Corporate directives can sometimes send mixed messages. Be innovative. Take risks. Cut costs. However, don’t touch core services, and if you stuff up you’re dead! Textbook advice on innovation is an excellent starting point, but it can only be a starting point. Each enterprise must confront the need for innovation within the context of its own business realities.
Future plans must involve more creativity, but this must be moderated by a cash-poor environment. The IT function is caught between the need to deal with wafer thin budgets, and the need to deliver greater innovation. Gone are any ideas of big R&D budgets. This is the time for the shoestring innovator.
Idea generation is an important foundation, but don’t overdo it
Innovation cannot survive without a constant flow of ideas. These ideas must cast a critical eye over accepted business practice. Ideation theory provides a wealth of practical information about idea generation and assessment, and is a fast maturing as a powerful management tool.
Many emerging methods of idea generation are delivering promising results. These include corporate blogs, the posting of online challenges, and the creation of competitions to engage the creativity of young talent. The small business sector is also fast emerging as a source of skills to fill ideas gap. Small business has the advantage that it can react quickly to changing circumstances, while still giving enterprise managers a level of comfort by engaging through traditional contractual arrangements.
Some enterprises continue to dismiss internal social networks as a security risk and as a distraction from doing “real work”. However a growing number of enterprises are finding that internal social networks are an excellent tool for unlocking the creative capacity of their own staff. This is even happening in more risk averse sectors such as government. Early this year, Ovum published a case study that looked at the use of social networking in the South Australian Department of Premier and Cabinet. In this case study, internal social networking was found to be an excellent method for opening discussion across corporate stovepipes and for testing ideas.
However in the rush to generate ideas, expectations can be raised to a level that is beyond the delivery capacity of the enterprise.
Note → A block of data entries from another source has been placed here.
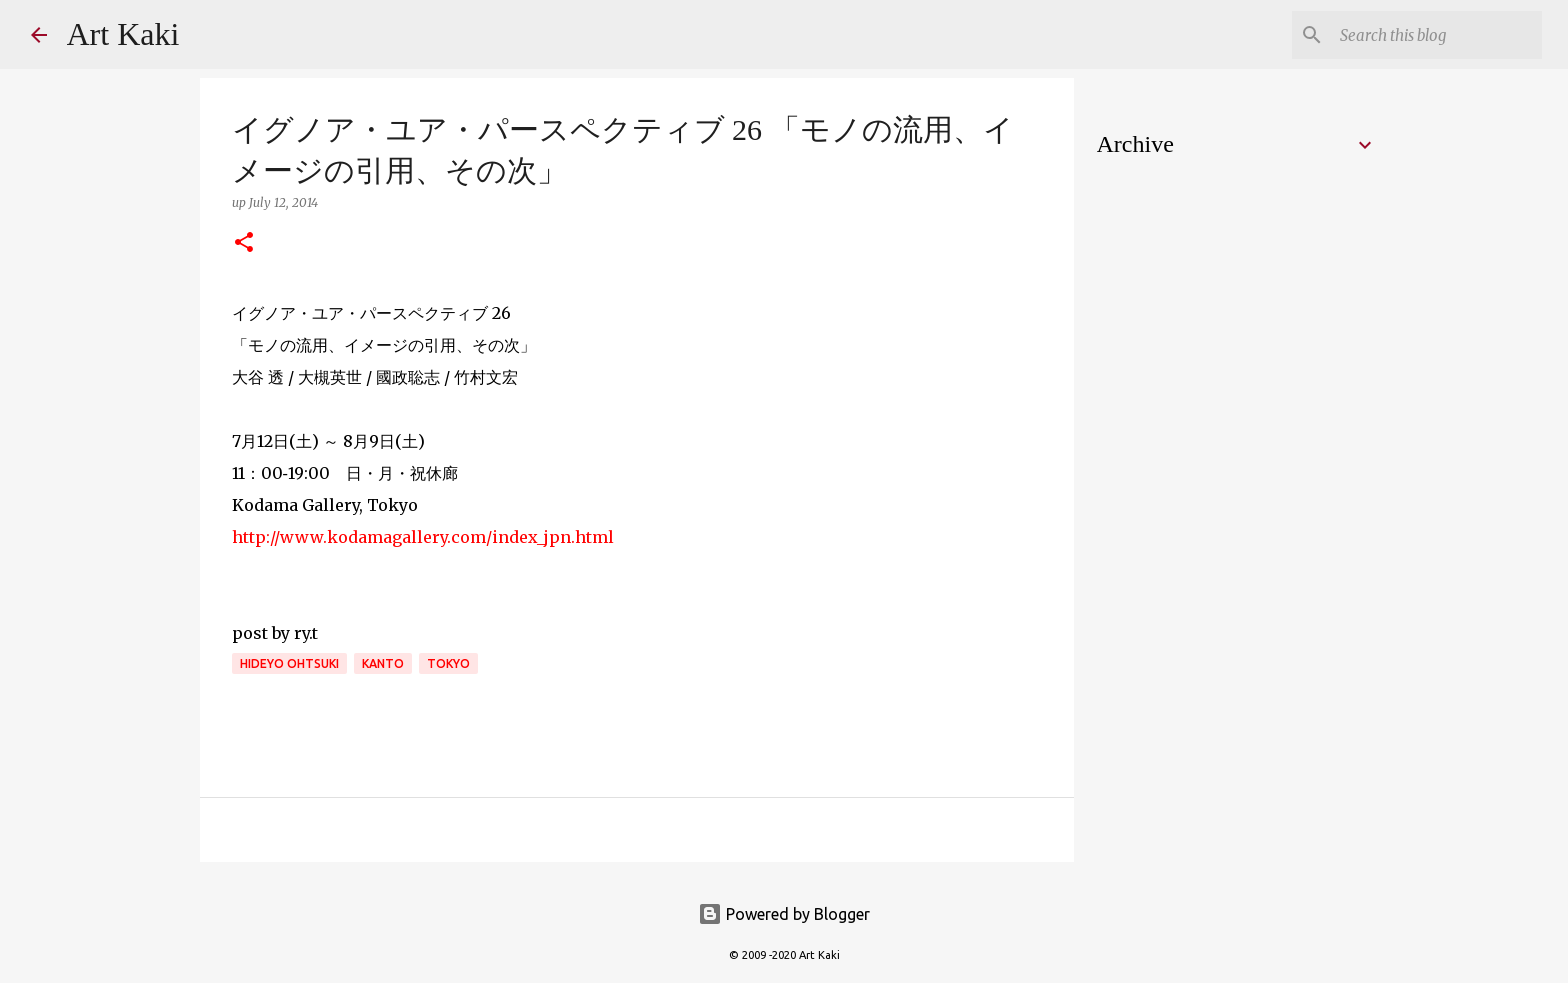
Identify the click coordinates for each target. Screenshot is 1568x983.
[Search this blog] (1437, 35)
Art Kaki (123, 34)
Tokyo (448, 663)
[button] (244, 243)
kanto (383, 663)
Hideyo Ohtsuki (289, 663)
The big challenge for the shoestring innovator is to manage expectations and keep the ideas generation process focused on priority issues for the enterprise. Ideas generation is not so much about creating a flood of ideas, but about creating a flow of useful ideas.
Innovation diffusion is the key to success
Innovation diffusion is a big topic and is the subject of countless articles. However, for the shoestring innovator, diffusion needs to be distilled down to one fundamental question. How can good ideas be turned into great outcomes? In the end it is all about outcomes. Even great innovation will languish, unless it gains acceptance within its target population.
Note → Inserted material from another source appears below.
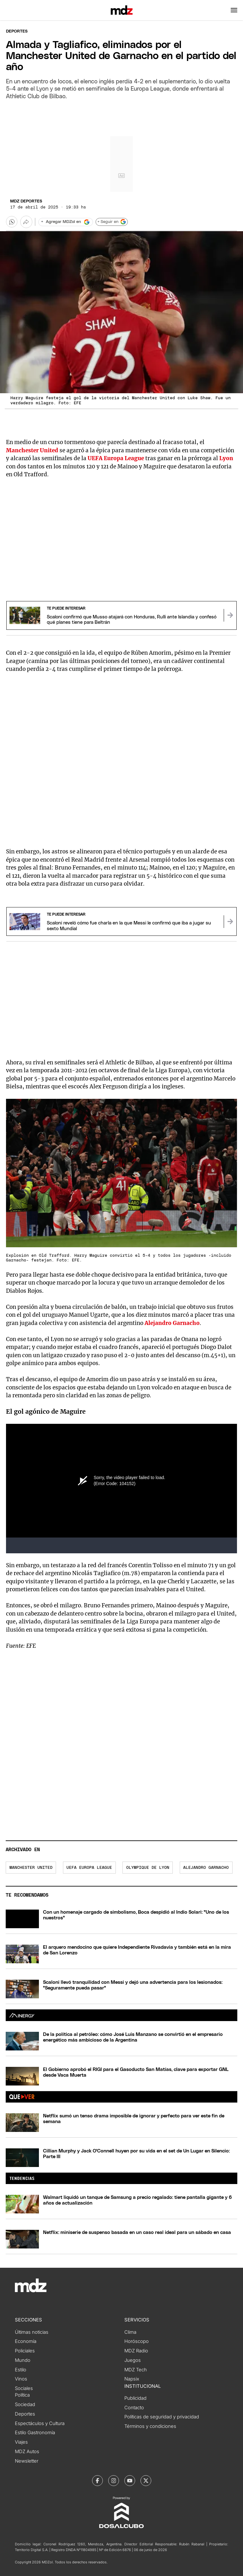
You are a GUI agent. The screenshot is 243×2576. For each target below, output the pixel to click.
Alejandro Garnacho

Innovation diffusion can be a significant source of frustration for senior executives, as seemingly good ideas fail to take hold. Frustrated executives sometimes ask, “Why can’t we be more innovative just like Google, Apple or Microsoft?” However, there is no point trying to mimic other companies in other sectors. Innovation diffusion can only occur at a rate that matches the circumstances of each enterprise and only in the competitive context of each business sector.
Over the last year, many enterprises have struggled to deliver big, transformational IT projects. While these big projects may satisfy corporate aspirations to be leaders in innovation, the real test is not the size of the project, but the outcome it delivers.
Flexible technology is crucial for the innovative enterprise
Tight budgets are a constant reality for today’s CIOs. Sometimes there is an instinctive reaction to circle the wagons, fend off all additional expenditure requests, and deliver systems that meet minimum business requirements. However Ovum research indicates that, for many enterprises, these just set up the IT function for further cuts. An alternative approach is to treat the innovation agenda as an opportunity for growth. This means slimming down and becoming more agile. It requires business discussions built around outcomes rather than requirements, and a greater use of configurable solutions such as commercial-off-the-shelf software and cloud services. In order to become a respected player in corporate innovation, business executives will need to adopt a more pragmatic approach to requirements and expectations, and the IT department will need to learn to work with new tools. Doctor, heal thyself!